• Work item
Only the pictures are to be left out; return the rest of the data exactly as it stands.

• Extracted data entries

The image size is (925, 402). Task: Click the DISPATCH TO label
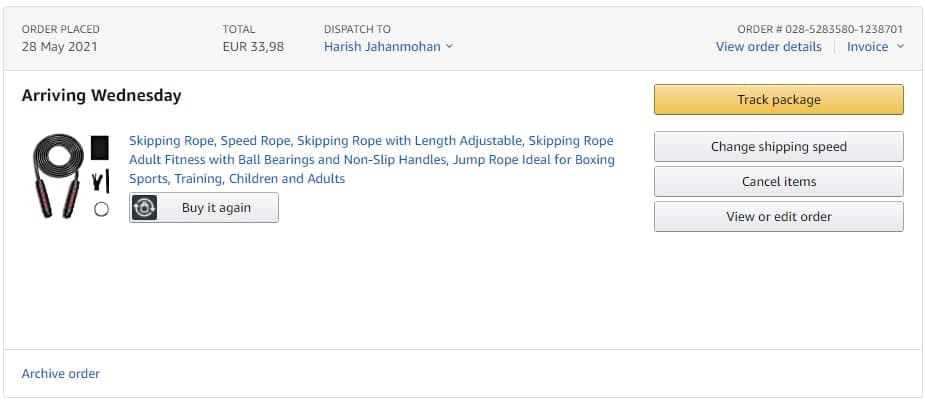[x=357, y=29]
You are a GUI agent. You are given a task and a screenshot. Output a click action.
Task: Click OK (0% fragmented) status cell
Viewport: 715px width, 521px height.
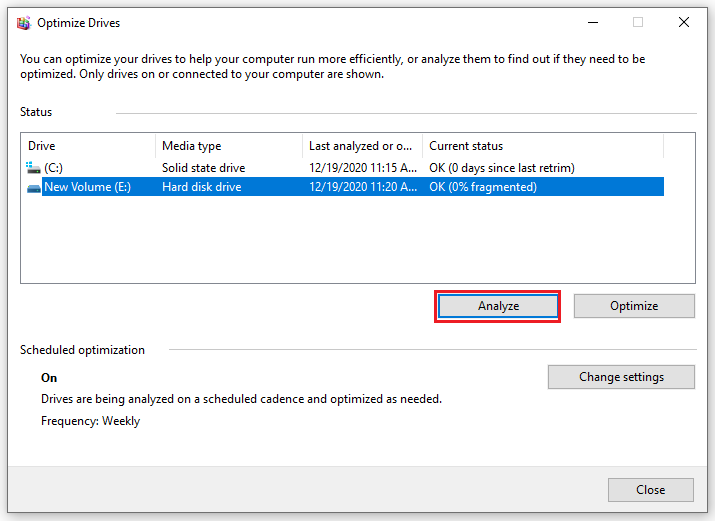point(483,187)
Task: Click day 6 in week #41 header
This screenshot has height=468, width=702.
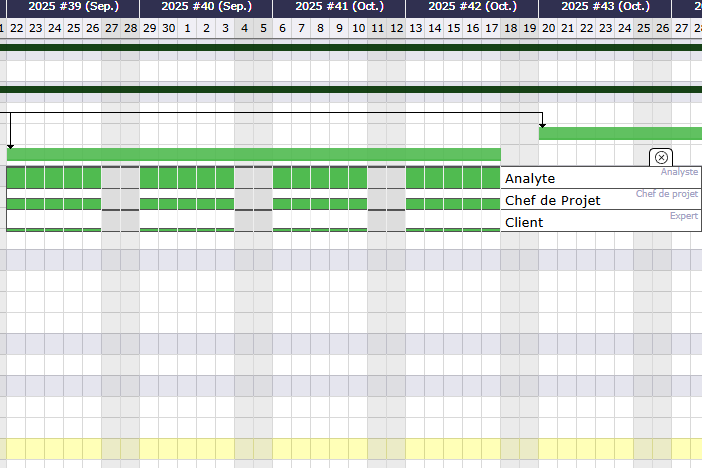Action: (282, 28)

• Task answer
The image size is (925, 402). Task: Click the DISPATCH TO label
[x=357, y=29]
You are a GUI agent. You are given a task and a screenshot. Output a click action.
Task: Click OK (0% fragmented) status cell
Viewport: 715px width, 521px height.
point(483,187)
Task: Click day 6 in week #41 header
This screenshot has height=468, width=702.
Action: (282, 28)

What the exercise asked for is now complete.